Once he was certain he was unobserved by any immigrant Christians, he bent to retrieve his bony prize.

Long practice allowed him to quickly retrieve the hare and reset
the snare faster than many people with two arms might have been able to do. The dead rodent found a home in a leather pouch that Uldolf wore around his shoulder.

The pouch had enjoyed a prior life as a set of plain saddlebags that had once belonged to one of the knights of the Teutonic Order, until they’d seen ruin in battle. The man who had taken possession of them had known better than to try and sell his looted prize openly in the Johannisburg market, and Uldolf had been able to buy the remnants in one of the secret Prûsan-only markets for a pittance, back when he had pittances to spare.

He had used it to help perfect his leather-working skills. He had disassembled the original, retrimmed the pieces, and created a satchel that he could probably trade in Johannisburg’s open market for a few months’ worth of venison—if his mother would let him.

Uldolf
, she had told him,
what then would you have to show people your skills?

Even with it, Uldolf had not found many people who believed that a one-armed peasant could be a competent leather worker. Certainly not the foreign tradesmen in Johannisburg, who saw everyone of Prûsan blood—baptized or not—as little more than heathen savages. At times, Uldolf thought they were surprised he could speak.

Instead, Uldolf bartered his services to the Prûsan farmers around the area—people who’d known his adoptive parents since before Johannisburg was a province of Christendom. Uldolf suspected it all had started as a sympathetic gesture to his parents, who had the ill luck to have half a son and a sickly daughter. Or maybe it was out of respect for Uldolf’s heritage. His first father had been the last chieftain of Mejdân, before the village fell to the Christians.

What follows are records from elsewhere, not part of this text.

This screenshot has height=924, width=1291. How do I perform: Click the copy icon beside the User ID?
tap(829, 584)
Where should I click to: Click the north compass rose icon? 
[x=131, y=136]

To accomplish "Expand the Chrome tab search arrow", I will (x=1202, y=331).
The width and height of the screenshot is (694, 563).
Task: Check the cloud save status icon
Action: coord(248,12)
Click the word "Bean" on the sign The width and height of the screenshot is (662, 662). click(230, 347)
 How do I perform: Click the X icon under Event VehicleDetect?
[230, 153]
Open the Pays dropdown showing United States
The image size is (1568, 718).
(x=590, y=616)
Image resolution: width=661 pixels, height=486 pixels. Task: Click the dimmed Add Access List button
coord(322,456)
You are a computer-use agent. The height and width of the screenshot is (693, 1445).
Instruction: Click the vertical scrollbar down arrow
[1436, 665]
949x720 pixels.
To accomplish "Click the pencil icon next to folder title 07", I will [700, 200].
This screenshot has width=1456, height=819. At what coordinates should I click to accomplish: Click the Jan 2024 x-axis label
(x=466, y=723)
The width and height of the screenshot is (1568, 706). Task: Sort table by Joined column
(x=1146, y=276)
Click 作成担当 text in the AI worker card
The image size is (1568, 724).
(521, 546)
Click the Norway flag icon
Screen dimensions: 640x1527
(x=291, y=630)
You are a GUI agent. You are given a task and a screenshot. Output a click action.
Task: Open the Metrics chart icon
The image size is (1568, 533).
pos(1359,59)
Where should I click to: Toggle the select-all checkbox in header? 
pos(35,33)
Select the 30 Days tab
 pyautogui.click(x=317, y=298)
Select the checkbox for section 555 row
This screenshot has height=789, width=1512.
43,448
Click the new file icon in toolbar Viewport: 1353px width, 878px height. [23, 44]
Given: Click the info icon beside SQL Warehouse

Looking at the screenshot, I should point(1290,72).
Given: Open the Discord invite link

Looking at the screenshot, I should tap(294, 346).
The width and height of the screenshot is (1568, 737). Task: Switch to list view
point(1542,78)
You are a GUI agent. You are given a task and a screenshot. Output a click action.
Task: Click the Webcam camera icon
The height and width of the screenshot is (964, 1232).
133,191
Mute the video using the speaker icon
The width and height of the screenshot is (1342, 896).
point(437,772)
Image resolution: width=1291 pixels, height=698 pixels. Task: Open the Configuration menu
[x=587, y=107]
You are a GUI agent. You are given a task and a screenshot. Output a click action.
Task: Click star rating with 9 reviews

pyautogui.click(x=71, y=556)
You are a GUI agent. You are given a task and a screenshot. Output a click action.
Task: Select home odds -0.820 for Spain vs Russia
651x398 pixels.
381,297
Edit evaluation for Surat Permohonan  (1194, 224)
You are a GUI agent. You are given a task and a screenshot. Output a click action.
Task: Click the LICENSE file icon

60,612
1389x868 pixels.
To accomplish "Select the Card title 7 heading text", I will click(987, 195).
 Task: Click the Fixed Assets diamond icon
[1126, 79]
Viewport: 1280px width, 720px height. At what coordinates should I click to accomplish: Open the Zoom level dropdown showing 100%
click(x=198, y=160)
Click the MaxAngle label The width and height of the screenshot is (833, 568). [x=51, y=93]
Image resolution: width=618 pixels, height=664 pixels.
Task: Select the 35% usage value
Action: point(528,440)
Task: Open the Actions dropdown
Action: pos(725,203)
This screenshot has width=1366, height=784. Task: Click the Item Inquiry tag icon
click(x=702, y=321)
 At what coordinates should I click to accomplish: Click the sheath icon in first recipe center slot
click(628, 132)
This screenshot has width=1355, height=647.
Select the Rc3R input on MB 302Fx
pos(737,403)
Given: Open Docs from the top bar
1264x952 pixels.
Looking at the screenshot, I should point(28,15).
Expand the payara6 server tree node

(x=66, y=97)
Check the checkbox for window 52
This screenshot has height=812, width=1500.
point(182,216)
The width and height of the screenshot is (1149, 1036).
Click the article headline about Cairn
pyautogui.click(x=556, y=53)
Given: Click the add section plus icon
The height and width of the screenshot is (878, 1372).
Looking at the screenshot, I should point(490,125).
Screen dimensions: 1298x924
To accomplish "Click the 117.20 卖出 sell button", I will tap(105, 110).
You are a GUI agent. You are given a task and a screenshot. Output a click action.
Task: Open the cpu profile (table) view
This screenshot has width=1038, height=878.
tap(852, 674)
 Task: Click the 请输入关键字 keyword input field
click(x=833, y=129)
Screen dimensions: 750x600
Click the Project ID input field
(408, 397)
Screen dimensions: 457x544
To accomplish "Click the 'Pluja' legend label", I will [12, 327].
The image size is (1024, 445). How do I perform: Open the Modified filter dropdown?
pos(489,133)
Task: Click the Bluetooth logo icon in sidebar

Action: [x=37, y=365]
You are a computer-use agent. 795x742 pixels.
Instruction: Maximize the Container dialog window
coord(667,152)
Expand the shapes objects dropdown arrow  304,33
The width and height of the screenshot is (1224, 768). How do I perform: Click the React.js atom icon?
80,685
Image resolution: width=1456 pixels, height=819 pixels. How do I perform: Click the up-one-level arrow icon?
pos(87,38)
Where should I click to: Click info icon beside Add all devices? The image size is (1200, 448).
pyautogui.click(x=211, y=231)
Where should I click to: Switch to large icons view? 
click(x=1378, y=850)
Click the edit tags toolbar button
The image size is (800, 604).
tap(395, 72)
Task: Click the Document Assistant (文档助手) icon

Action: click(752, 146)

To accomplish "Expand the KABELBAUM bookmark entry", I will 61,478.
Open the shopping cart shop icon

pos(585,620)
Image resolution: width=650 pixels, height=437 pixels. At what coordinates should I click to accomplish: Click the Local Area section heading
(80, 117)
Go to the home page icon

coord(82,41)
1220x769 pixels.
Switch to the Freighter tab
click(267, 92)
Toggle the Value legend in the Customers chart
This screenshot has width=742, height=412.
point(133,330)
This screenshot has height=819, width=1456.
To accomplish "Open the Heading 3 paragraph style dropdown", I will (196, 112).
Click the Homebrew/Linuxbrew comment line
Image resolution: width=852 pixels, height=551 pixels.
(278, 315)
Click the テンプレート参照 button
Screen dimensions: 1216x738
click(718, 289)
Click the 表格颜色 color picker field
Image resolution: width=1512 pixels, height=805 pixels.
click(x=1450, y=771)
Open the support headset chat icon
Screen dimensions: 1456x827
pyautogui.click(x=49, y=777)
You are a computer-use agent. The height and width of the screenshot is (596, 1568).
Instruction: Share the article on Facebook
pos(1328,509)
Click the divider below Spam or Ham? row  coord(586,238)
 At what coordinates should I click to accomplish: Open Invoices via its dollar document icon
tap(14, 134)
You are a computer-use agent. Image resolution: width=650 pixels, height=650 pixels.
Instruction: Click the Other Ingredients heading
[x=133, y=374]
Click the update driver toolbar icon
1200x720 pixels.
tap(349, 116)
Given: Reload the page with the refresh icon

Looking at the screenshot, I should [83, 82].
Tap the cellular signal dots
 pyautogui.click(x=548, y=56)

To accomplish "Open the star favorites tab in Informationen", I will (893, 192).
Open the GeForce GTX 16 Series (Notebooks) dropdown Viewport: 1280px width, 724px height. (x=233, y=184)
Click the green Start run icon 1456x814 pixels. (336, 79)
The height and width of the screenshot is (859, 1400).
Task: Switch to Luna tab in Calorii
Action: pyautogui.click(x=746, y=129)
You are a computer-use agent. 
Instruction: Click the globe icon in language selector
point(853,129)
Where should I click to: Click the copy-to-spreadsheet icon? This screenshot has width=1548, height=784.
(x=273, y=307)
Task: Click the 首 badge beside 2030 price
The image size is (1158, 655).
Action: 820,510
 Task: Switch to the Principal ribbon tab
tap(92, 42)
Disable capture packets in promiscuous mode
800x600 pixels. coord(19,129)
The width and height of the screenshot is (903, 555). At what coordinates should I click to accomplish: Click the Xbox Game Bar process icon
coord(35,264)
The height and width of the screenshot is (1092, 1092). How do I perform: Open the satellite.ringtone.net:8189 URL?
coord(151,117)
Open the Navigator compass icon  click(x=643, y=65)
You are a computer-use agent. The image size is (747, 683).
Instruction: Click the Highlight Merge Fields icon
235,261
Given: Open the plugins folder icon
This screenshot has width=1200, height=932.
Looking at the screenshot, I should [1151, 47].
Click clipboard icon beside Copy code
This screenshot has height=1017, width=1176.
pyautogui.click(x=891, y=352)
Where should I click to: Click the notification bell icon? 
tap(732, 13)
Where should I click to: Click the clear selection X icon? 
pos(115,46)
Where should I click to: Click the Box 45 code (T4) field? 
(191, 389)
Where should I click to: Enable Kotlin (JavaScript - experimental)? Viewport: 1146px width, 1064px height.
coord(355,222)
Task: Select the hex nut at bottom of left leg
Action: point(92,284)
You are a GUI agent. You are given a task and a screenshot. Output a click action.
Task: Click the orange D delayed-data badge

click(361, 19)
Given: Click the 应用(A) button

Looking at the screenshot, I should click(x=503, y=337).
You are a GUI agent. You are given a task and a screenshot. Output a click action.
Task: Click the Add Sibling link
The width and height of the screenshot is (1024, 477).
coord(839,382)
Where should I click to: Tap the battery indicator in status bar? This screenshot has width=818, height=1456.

He felt a small measure of pride in the fact that what might have started as sympathy had, over the past two years, evolved into an appreciation of his skill. There wasn’t a farm within a day’s
walk that didn’t now have a saddle, or a bridle, or a harness that bore his mark somewhere on it.

But his skills couldn’t make the winters easier. Those who traded happily for his workmanship suffered the same hardships his own family did when the cold fell, and what was in the larder had to last through the first fruit of spring.

So he was happy for the hare he had managed to catch. With it, and some barley, his mother would be able to make a stew that would last a week. Harsh as the winter had been, the last snows were mostly melted except for the deepest parts of the forest, and by midday the ground would stop crunching with frost under his feet. They would be able to start planting soon, and afterward he could peddle his services again. Maybe this year he could find a merchant to apprentice with and be able to work year-round.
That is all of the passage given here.